Ford Stock Rises After It Takes a Huge EV Charge. Here Is the Good News.
Dec 15, 2025 16:05:00 -0500 by Al Root | #AutosFord Mustang Mach-E electric cars at a Los Angeles dealership. Ford expects electrified vehicles to account for 50% of sales by 2050. (Kyle Grillot/Bloomberg)
Key Points
- Ford is shifting its strategy from all-electric vehicles to hybrids, aiming for electrified vehicles to comprise 50% of sales by 2050.
- The company is taking $19.5 billion in one-time charges, including $8.5 billion in EV asset write-downs, due to large EVs having no path to profitability.
- Ford updated its 2025 operating profit forecast to $7 billion, up from $6 billion to $6.5 billion, and its stock rose 1.8% in after-hours trading.
A lot of the capital spent developing all-electric vehicles for the U.S. market is going to money heaven. It will never produce the returns that companies and investors once hoped for.
Ford Motor is the latest example. On Monday, it announced a major pivot toward hybrids and away from all-electric cars. “Ford is following the customer,” said Andrew Frick, president of Ford Blue and Ford Model e.
Blue is Ford’s traditional gasoline-powered business, while Model e makes EVs.
Consumers want the benefits of electrification, but also want affordability and to be confident about how far a vehicle will be able to travel, he said. Looking ahead, Ford expects electrified vehicles to account for 50% of sales by 2050.
That includes “extended range electric vehicles,” battery-powered cars that have an onboard generator, running on gas, that recharges batteries on the fly. There will be an EREV F-150 truck in the future, but Ford isn’t planning to make a battery-only version of its best-selling vehicle.
The pivot will have some pain. Ford is also taking $19.5 billion in one-time charges. That is a lot, considering the company typically spends about $9 billion a year on new plants and equipment and another $8 billion on engineering, research, and development.
The $19.5 billion in charges includes $8.5 billion in EV asset write-downs, $6 billion in charges related to the Blue Oval SK battery joint venture, and $5 billion in “additional program-related expenses.”
Those figures include $5.5 billion in cash that the company plans to spend in the future on the JV and program expenses.

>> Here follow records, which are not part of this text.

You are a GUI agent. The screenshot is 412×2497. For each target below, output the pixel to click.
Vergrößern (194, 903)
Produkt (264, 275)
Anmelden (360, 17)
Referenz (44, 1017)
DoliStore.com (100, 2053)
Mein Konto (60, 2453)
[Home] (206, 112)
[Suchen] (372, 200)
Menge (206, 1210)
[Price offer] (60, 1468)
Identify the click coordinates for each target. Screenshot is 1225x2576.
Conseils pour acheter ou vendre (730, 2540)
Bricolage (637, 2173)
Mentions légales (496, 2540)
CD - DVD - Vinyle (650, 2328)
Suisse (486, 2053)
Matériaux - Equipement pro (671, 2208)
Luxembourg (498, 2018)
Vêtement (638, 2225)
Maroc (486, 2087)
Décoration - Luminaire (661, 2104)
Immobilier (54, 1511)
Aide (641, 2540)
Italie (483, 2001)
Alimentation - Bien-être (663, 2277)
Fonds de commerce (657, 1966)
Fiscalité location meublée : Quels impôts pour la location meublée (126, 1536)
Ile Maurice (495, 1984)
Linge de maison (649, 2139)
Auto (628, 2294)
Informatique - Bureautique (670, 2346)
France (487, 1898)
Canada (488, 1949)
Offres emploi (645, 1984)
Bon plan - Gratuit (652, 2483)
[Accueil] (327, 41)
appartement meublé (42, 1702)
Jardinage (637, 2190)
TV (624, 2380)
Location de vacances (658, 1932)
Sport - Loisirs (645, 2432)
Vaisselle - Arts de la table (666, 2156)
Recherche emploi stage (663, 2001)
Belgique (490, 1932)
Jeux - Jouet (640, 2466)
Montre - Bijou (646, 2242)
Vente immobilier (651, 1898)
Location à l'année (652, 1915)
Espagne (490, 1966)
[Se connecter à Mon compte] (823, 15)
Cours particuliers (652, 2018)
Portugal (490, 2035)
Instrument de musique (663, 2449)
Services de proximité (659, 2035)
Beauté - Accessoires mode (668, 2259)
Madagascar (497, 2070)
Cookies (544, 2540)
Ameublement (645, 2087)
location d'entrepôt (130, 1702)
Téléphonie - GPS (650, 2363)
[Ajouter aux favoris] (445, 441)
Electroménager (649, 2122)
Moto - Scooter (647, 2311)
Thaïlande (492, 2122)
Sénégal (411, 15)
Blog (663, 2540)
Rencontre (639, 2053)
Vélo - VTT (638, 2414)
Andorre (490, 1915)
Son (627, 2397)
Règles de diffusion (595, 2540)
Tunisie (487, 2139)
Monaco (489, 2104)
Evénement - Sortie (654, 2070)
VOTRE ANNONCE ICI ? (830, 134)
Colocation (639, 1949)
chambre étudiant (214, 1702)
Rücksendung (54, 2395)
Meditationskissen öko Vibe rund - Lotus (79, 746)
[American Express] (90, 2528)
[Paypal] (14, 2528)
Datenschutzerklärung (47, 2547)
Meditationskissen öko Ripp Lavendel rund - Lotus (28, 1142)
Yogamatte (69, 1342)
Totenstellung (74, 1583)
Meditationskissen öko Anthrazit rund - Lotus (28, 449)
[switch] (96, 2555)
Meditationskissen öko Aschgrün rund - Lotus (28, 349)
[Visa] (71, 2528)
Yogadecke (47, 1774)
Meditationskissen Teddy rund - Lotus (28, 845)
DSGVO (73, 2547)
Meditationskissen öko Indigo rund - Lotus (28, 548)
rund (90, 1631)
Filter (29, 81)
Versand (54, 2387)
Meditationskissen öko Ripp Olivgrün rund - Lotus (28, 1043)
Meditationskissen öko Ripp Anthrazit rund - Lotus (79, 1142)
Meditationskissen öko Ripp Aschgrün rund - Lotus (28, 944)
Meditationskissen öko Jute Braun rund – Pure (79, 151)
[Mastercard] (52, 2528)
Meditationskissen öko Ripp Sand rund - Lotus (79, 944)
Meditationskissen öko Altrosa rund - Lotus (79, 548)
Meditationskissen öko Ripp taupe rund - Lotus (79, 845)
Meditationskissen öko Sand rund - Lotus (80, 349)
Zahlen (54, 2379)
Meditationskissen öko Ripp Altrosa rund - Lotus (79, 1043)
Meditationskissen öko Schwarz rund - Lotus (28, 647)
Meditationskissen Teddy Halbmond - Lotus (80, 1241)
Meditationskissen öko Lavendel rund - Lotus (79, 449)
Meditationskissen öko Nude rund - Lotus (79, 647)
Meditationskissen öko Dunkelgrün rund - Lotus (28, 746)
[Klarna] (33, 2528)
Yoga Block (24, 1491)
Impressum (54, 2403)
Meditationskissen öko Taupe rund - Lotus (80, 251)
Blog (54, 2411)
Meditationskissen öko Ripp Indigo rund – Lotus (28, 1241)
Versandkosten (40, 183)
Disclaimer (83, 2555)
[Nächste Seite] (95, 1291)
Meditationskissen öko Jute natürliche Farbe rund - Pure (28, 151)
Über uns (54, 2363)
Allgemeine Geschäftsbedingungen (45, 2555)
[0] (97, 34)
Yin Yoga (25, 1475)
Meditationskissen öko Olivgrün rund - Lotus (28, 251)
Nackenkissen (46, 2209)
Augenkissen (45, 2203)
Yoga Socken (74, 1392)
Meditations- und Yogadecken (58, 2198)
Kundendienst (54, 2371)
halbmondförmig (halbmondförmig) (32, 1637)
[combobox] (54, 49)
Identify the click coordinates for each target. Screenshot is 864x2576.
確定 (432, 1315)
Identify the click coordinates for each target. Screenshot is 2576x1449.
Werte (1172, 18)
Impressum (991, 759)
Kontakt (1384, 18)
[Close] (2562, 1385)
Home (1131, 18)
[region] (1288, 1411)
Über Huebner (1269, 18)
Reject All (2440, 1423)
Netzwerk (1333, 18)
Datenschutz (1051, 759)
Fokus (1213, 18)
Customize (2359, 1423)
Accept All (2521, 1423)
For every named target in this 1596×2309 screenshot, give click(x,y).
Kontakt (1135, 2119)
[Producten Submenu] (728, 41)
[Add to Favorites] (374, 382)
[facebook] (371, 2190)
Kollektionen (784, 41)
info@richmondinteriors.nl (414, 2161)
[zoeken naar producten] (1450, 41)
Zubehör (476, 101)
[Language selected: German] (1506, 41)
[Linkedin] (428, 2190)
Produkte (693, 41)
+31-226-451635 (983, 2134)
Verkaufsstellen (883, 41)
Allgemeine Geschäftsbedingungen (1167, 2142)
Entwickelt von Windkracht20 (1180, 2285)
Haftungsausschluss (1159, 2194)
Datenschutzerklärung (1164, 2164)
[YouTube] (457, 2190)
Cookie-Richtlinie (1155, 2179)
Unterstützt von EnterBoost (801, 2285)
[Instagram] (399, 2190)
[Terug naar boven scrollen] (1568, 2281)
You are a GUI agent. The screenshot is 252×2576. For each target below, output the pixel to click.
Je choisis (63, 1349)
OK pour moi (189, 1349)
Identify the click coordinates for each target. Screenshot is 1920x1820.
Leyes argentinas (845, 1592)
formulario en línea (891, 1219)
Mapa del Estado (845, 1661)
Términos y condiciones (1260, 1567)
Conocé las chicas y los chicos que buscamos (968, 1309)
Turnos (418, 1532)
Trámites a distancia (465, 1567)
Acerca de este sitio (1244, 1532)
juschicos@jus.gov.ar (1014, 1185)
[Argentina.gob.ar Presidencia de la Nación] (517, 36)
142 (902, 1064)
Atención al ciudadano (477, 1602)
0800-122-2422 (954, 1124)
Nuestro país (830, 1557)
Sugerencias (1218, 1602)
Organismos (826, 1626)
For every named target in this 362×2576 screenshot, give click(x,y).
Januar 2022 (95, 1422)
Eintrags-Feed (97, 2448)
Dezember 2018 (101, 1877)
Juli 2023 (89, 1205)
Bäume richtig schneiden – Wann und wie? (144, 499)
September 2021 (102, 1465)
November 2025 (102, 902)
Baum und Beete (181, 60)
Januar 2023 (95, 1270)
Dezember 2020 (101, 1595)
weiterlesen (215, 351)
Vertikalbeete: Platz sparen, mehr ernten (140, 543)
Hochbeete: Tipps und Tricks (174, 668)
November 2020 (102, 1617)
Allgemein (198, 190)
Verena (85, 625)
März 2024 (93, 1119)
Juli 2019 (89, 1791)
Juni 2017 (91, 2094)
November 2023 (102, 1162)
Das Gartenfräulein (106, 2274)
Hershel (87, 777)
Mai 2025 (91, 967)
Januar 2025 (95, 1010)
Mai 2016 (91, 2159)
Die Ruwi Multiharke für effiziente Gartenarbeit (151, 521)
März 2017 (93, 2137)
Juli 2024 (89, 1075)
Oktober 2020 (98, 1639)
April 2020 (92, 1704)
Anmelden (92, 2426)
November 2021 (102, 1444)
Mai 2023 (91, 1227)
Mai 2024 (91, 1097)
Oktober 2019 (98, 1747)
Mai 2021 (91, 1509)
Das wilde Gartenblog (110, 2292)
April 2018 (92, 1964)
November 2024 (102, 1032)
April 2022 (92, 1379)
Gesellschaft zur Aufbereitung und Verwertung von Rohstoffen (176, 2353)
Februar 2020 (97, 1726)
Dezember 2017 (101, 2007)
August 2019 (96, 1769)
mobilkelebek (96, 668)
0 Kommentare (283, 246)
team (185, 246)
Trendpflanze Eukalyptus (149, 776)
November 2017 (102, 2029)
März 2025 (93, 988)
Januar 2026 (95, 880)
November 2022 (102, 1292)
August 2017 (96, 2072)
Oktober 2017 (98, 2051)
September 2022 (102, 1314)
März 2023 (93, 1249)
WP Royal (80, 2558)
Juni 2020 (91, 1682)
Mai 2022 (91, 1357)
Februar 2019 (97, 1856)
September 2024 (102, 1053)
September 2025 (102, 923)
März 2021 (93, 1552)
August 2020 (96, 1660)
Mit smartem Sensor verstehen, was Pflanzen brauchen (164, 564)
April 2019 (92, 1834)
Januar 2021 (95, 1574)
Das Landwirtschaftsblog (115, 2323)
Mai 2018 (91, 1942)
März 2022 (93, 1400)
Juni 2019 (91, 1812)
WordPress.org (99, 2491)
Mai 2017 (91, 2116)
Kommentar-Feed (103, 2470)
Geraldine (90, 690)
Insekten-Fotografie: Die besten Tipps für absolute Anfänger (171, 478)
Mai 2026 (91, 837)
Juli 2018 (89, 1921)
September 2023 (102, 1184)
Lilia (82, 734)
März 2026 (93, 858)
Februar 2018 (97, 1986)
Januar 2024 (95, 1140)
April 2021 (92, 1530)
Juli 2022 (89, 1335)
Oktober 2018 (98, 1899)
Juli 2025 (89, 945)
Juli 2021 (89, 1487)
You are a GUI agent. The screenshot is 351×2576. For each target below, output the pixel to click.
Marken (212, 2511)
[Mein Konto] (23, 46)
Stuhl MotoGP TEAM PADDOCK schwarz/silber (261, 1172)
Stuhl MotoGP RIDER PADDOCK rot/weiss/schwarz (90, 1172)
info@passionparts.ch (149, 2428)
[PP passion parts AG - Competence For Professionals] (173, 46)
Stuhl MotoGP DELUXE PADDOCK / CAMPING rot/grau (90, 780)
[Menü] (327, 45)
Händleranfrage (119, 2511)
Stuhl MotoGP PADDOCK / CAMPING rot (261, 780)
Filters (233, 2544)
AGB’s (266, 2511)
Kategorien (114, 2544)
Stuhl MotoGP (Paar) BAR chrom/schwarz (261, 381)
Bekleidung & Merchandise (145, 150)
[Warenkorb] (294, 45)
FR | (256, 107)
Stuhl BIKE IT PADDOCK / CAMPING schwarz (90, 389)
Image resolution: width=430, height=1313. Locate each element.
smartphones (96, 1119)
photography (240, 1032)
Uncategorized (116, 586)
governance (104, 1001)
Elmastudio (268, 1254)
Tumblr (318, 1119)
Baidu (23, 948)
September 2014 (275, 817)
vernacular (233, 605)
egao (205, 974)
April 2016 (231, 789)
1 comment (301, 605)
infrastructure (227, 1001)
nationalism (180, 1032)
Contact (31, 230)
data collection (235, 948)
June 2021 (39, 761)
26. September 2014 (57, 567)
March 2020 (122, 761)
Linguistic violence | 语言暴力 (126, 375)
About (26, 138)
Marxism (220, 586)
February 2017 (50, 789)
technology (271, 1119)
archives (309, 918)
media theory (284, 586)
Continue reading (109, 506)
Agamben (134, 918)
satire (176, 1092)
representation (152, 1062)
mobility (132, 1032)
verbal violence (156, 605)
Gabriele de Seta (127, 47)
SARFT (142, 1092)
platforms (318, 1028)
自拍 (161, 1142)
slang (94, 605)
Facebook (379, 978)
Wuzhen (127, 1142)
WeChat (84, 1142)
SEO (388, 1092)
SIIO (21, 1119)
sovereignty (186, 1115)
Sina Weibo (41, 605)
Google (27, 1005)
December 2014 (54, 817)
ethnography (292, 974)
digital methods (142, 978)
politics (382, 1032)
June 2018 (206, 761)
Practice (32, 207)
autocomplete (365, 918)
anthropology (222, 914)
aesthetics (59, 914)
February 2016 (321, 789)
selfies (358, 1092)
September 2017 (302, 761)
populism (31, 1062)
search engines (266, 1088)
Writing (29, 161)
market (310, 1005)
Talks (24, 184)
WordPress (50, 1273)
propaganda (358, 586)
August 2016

The charges are necessary, according to Frick. Large EVs have “no path to profitability,” he said, adding Ford is focused on developing “affordable” all-electric cars. Ford still plans to launch a midsize electric truck in 2027.
Ford’s Model e division is expected to be profitable by 2029. The division lost $1.2 billion in the third quarter.
Along with the EV decision, Ford updated its 2025 financial forecasts. The company expects to earn about $7 billion in operating profit in 2025, up from a prior call of between $6 billion and $6.5 billion. The new figure implies a fourth-quarter profit of about $1.3 billion, compared with the $662 million forecast by analysts, according to FactSet.
That is a silver lining for investors.
Another silver lining is the production capacity for lithium-ion batteries that Ford has amassed. It will start a stationary energy-storage business, like Tesla’s .
Tesla sells battery packs to utilities that boost the efficiency of the grid and make renewable resources, such as wind and solar power, more reliable.
Investors appeared to take the news of the big charges well. Ford stock was up 1.8% in after-hours trading at $13.90, while S&P 500 and Dow Jones Industrial Average futures were down 0.2% and 0.1%, respectively.
Coming into Monday trading, Ford stock was up 39% year to date. Shares have rallied as investors realized that the impact from President Donald Trump’s import tariffs was less than feared.